> **Work required**: Copy out the entries that follow, unchanged.

--- START ---

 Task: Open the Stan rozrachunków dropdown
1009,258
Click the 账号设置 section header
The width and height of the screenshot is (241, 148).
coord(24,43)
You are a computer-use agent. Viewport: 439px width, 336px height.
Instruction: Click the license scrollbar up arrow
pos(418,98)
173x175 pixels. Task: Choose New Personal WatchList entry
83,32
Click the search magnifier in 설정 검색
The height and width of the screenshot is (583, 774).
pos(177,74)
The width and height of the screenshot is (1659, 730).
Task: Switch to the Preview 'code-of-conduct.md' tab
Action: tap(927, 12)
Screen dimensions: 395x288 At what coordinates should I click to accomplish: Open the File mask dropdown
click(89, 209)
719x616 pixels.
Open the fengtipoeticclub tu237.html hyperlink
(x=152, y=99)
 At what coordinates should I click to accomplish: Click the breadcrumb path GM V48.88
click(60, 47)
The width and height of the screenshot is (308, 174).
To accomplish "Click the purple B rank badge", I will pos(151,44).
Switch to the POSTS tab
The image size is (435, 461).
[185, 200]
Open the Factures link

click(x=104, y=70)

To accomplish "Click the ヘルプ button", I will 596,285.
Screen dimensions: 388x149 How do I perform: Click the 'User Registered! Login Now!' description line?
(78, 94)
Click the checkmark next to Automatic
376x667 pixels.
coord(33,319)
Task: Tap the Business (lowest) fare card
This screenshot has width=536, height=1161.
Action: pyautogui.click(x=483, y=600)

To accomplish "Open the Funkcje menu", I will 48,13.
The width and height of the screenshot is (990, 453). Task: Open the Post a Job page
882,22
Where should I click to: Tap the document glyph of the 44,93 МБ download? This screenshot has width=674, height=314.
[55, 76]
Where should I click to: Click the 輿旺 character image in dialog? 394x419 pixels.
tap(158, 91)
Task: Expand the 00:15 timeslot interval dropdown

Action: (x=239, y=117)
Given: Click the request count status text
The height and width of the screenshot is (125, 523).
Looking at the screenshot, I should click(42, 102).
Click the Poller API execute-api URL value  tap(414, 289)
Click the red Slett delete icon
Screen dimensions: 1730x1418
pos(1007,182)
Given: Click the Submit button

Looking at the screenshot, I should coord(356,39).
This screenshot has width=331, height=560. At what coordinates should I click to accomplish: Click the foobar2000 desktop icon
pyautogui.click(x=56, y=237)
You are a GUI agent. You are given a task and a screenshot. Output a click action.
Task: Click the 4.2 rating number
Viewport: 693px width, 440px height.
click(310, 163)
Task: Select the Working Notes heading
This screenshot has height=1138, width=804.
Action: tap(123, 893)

--- END ---

> **Response to this task**:
 Task: Open the Stan rozrachunków dropdown
1009,258
Click the 账号设置 section header
The width and height of the screenshot is (241, 148).
coord(24,43)
You are a computer-use agent. Viewport: 439px width, 336px height.
Instruction: Click the license scrollbar up arrow
pos(418,98)
173x175 pixels. Task: Choose New Personal WatchList entry
83,32
Click the search magnifier in 설정 검색
The height and width of the screenshot is (583, 774).
pos(177,74)
The width and height of the screenshot is (1659, 730).
Task: Switch to the Preview 'code-of-conduct.md' tab
Action: tap(927, 12)
Screen dimensions: 395x288 At what coordinates should I click to accomplish: Open the File mask dropdown
click(89, 209)
719x616 pixels.
Open the fengtipoeticclub tu237.html hyperlink
(x=152, y=99)
 At what coordinates should I click to accomplish: Click the breadcrumb path GM V48.88
click(60, 47)
The width and height of the screenshot is (308, 174).
To accomplish "Click the purple B rank badge", I will pos(151,44).
Switch to the POSTS tab
The image size is (435, 461).
[185, 200]
Open the Factures link

click(x=104, y=70)

To accomplish "Click the ヘルプ button", I will 596,285.
Screen dimensions: 388x149 How do I perform: Click the 'User Registered! Login Now!' description line?
(78, 94)
Click the checkmark next to Automatic
376x667 pixels.
coord(33,319)
Task: Tap the Business (lowest) fare card
This screenshot has width=536, height=1161.
Action: pyautogui.click(x=483, y=600)

To accomplish "Open the Funkcje menu", I will 48,13.
The width and height of the screenshot is (990, 453). Task: Open the Post a Job page
882,22
Where should I click to: Tap the document glyph of the 44,93 МБ download? This screenshot has width=674, height=314.
[55, 76]
Where should I click to: Click the 輿旺 character image in dialog? 394x419 pixels.
tap(158, 91)
Task: Expand the 00:15 timeslot interval dropdown

Action: (x=239, y=117)
Given: Click the request count status text
The height and width of the screenshot is (125, 523).
Looking at the screenshot, I should click(42, 102).
Click the Poller API execute-api URL value  tap(414, 289)
Click the red Slett delete icon
Screen dimensions: 1730x1418
pos(1007,182)
Given: Click the Submit button

Looking at the screenshot, I should coord(356,39).
This screenshot has width=331, height=560. At what coordinates should I click to accomplish: Click the foobar2000 desktop icon
pyautogui.click(x=56, y=237)
You are a GUI agent. You are given a task and a screenshot. Output a click action.
Task: Click the 4.2 rating number
Viewport: 693px width, 440px height.
click(310, 163)
Task: Select the Working Notes heading
This screenshot has height=1138, width=804.
Action: tap(123, 893)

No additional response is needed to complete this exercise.